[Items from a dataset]
*****
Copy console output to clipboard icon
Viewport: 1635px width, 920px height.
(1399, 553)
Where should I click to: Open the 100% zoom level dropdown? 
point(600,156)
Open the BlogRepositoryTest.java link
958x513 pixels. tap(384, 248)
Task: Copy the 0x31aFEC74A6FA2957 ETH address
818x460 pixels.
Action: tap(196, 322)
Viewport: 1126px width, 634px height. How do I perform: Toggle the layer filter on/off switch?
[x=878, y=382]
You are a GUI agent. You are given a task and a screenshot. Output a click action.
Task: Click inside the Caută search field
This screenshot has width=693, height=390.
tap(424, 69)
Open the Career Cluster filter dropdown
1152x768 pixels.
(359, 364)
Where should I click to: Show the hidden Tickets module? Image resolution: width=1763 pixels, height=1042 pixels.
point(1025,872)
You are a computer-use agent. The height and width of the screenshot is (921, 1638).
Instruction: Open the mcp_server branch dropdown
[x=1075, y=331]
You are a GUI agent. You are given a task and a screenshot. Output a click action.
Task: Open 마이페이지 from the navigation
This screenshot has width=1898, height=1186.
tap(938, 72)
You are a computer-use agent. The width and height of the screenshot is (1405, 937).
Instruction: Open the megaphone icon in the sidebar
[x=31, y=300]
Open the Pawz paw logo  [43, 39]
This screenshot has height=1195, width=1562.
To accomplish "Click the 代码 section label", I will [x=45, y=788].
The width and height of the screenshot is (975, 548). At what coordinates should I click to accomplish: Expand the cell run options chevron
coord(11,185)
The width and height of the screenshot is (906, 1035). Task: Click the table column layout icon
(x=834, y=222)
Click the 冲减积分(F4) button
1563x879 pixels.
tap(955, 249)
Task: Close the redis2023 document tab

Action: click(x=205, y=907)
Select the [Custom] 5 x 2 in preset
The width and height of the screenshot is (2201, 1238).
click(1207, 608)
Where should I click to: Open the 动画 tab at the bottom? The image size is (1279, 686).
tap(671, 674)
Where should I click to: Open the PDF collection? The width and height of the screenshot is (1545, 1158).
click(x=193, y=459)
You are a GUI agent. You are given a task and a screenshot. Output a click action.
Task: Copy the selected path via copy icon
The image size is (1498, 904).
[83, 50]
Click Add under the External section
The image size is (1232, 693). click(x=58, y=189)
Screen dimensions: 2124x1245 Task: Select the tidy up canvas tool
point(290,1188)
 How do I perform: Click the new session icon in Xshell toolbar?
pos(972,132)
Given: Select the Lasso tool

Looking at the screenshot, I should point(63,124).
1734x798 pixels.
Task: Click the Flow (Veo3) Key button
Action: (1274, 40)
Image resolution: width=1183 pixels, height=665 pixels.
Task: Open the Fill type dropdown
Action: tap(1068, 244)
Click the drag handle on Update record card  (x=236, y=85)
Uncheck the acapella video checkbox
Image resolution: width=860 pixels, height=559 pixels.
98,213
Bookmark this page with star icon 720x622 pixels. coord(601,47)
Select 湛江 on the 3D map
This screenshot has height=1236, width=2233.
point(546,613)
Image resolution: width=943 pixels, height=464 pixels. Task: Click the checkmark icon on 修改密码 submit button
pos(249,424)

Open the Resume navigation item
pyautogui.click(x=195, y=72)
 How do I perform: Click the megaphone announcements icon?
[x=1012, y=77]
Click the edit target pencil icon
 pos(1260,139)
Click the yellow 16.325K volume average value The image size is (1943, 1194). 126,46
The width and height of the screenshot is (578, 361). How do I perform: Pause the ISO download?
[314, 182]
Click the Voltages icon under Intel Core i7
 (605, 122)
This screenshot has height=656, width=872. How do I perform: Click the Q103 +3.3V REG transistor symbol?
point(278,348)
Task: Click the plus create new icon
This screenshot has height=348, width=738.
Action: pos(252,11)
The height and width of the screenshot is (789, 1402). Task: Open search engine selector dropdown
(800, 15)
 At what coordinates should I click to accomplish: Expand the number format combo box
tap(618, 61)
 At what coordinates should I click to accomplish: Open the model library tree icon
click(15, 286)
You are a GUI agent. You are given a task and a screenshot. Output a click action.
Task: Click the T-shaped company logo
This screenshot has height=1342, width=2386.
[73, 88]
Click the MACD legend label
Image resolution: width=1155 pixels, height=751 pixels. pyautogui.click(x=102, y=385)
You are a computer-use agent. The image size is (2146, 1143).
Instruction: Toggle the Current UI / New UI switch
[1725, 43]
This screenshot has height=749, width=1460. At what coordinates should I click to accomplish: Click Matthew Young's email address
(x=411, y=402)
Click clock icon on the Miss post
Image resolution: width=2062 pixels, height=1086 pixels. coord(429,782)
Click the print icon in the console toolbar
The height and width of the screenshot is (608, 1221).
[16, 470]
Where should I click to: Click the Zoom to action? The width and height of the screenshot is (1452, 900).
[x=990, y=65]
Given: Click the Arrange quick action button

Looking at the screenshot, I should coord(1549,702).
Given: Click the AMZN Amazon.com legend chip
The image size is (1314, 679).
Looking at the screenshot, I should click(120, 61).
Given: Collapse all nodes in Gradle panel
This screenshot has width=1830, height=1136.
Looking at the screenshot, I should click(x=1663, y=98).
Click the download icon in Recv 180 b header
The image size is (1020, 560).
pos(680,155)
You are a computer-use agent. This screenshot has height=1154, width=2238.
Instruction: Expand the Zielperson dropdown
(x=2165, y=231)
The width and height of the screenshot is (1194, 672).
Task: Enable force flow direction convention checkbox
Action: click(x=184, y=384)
*****
▶ [Work to complete]: With every word kept as it is, set down the entries again.

▶ [Written solution]:
Copy console output to clipboard icon
Viewport: 1635px width, 920px height.
(1399, 553)
Where should I click to: Open the 100% zoom level dropdown? 
point(600,156)
Open the BlogRepositoryTest.java link
958x513 pixels. tap(384, 248)
Task: Copy the 0x31aFEC74A6FA2957 ETH address
818x460 pixels.
Action: tap(196, 322)
Viewport: 1126px width, 634px height. How do I perform: Toggle the layer filter on/off switch?
[x=878, y=382]
You are a GUI agent. You are given a task and a screenshot. Output a click action.
Task: Click inside the Caută search field
This screenshot has width=693, height=390.
tap(424, 69)
Open the Career Cluster filter dropdown
1152x768 pixels.
(359, 364)
Where should I click to: Show the hidden Tickets module? Image resolution: width=1763 pixels, height=1042 pixels.
point(1025,872)
You are a computer-use agent. The height and width of the screenshot is (921, 1638).
Instruction: Open the mcp_server branch dropdown
[x=1075, y=331]
You are a GUI agent. You are given a task and a screenshot. Output a click action.
Task: Open 마이페이지 from the navigation
This screenshot has width=1898, height=1186.
tap(938, 72)
You are a computer-use agent. The width and height of the screenshot is (1405, 937).
Instruction: Open the megaphone icon in the sidebar
[x=31, y=300]
Open the Pawz paw logo  [43, 39]
This screenshot has height=1195, width=1562.
To accomplish "Click the 代码 section label", I will [x=45, y=788].
The width and height of the screenshot is (975, 548). At what coordinates should I click to accomplish: Expand the cell run options chevron
coord(11,185)
The width and height of the screenshot is (906, 1035). Task: Click the table column layout icon
(x=834, y=222)
Click the 冲减积分(F4) button
1563x879 pixels.
tap(955, 249)
Task: Close the redis2023 document tab

Action: click(x=205, y=907)
Select the [Custom] 5 x 2 in preset
The width and height of the screenshot is (2201, 1238).
click(1207, 608)
Where should I click to: Open the 动画 tab at the bottom? The image size is (1279, 686).
tap(671, 674)
Where should I click to: Open the PDF collection? The width and height of the screenshot is (1545, 1158).
click(x=193, y=459)
You are a GUI agent. You are given a task and a screenshot. Output a click action.
Task: Copy the selected path via copy icon
The image size is (1498, 904).
[83, 50]
Click Add under the External section
The image size is (1232, 693). click(x=58, y=189)
Screen dimensions: 2124x1245 Task: Select the tidy up canvas tool
point(290,1188)
 How do I perform: Click the new session icon in Xshell toolbar?
pos(972,132)
Given: Select the Lasso tool

Looking at the screenshot, I should point(63,124).
1734x798 pixels.
Task: Click the Flow (Veo3) Key button
Action: (1274, 40)
Image resolution: width=1183 pixels, height=665 pixels.
Task: Open the Fill type dropdown
Action: tap(1068, 244)
Click the drag handle on Update record card  (x=236, y=85)
Uncheck the acapella video checkbox
Image resolution: width=860 pixels, height=559 pixels.
98,213
Bookmark this page with star icon 720x622 pixels. coord(601,47)
Select 湛江 on the 3D map
This screenshot has height=1236, width=2233.
point(546,613)
Image resolution: width=943 pixels, height=464 pixels. Task: Click the checkmark icon on 修改密码 submit button
pos(249,424)

Open the Resume navigation item
pyautogui.click(x=195, y=72)
 How do I perform: Click the megaphone announcements icon?
[x=1012, y=77]
Click the edit target pencil icon
 pos(1260,139)
Click the yellow 16.325K volume average value The image size is (1943, 1194). 126,46
The width and height of the screenshot is (578, 361). How do I perform: Pause the ISO download?
[314, 182]
Click the Voltages icon under Intel Core i7
 (605, 122)
This screenshot has height=656, width=872. How do I perform: Click the Q103 +3.3V REG transistor symbol?
point(278,348)
Task: Click the plus create new icon
This screenshot has height=348, width=738.
Action: pos(252,11)
The height and width of the screenshot is (789, 1402). Task: Open search engine selector dropdown
(800, 15)
 At what coordinates should I click to accomplish: Expand the number format combo box
tap(618, 61)
 At what coordinates should I click to accomplish: Open the model library tree icon
click(15, 286)
You are a GUI agent. You are given a task and a screenshot. Output a click action.
Task: Click the T-shaped company logo
This screenshot has height=1342, width=2386.
[73, 88]
Click the MACD legend label
Image resolution: width=1155 pixels, height=751 pixels. pyautogui.click(x=102, y=385)
You are a computer-use agent. The image size is (2146, 1143).
Instruction: Toggle the Current UI / New UI switch
[1725, 43]
This screenshot has height=749, width=1460. At what coordinates should I click to accomplish: Click Matthew Young's email address
(x=411, y=402)
Click clock icon on the Miss post
Image resolution: width=2062 pixels, height=1086 pixels. coord(429,782)
Click the print icon in the console toolbar
The height and width of the screenshot is (608, 1221).
[16, 470]
Where should I click to: Click the Zoom to action? The width and height of the screenshot is (1452, 900).
[x=990, y=65]
Given: Click the Arrange quick action button

Looking at the screenshot, I should coord(1549,702).
Given: Click the AMZN Amazon.com legend chip
The image size is (1314, 679).
Looking at the screenshot, I should click(120, 61).
Given: Collapse all nodes in Gradle panel
This screenshot has width=1830, height=1136.
Looking at the screenshot, I should click(x=1663, y=98).
Click the download icon in Recv 180 b header
The image size is (1020, 560).
pos(680,155)
You are a computer-use agent. This screenshot has height=1154, width=2238.
Instruction: Expand the Zielperson dropdown
(x=2165, y=231)
The width and height of the screenshot is (1194, 672).
Task: Enable force flow direction convention checkbox
Action: click(x=184, y=384)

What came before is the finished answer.